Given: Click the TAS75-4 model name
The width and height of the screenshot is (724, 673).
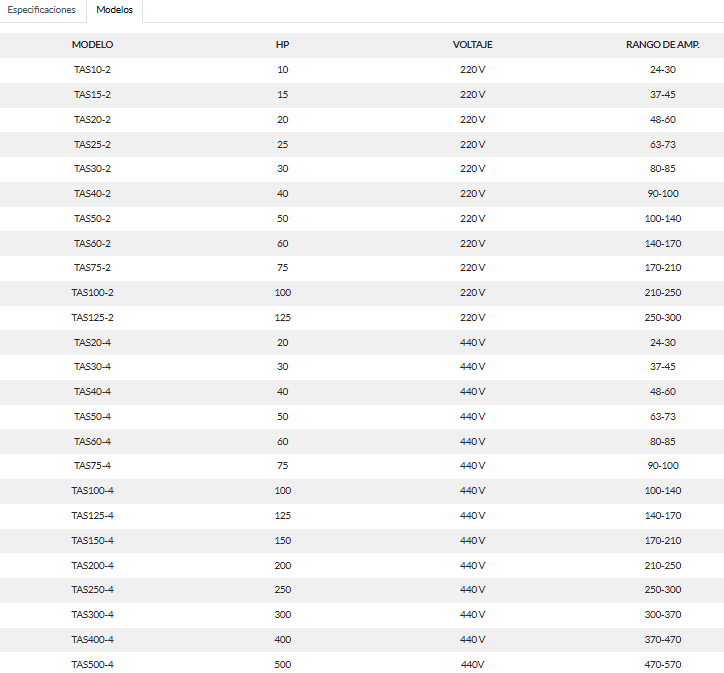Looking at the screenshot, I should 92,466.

★ ★ ★

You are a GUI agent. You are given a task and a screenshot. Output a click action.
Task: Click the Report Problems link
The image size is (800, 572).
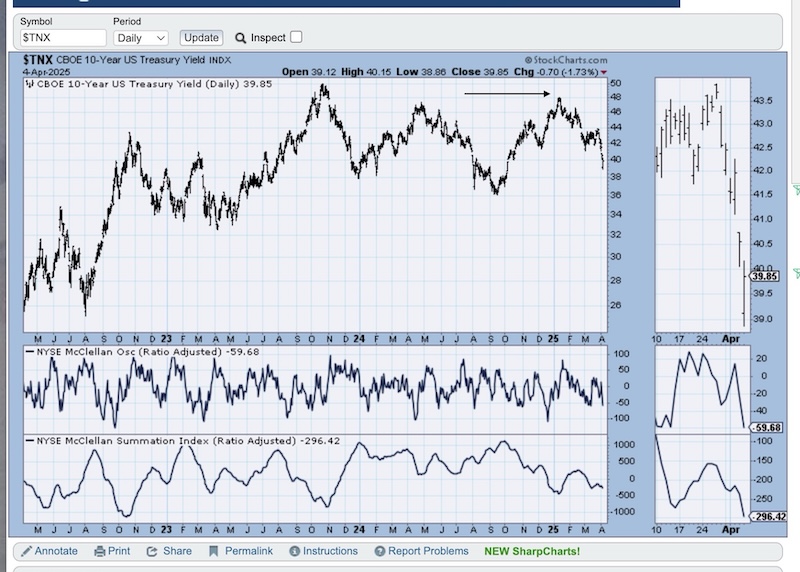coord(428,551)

★ ★ ★

→ **WORK TO BE COMPLETED**
Reproduce the entries from the line containing "Given: Click the TAS75-4 model name" through the line containing "Looking at the screenshot, I should 92,466.", replacing "model name" with "product name" and leaving everything else unchanged. Give only those lines, and omit the pictures.

→ **REPLY TO THE TASK**
Given: Click the TAS75-4 product name
The width and height of the screenshot is (724, 673).
Looking at the screenshot, I should 92,466.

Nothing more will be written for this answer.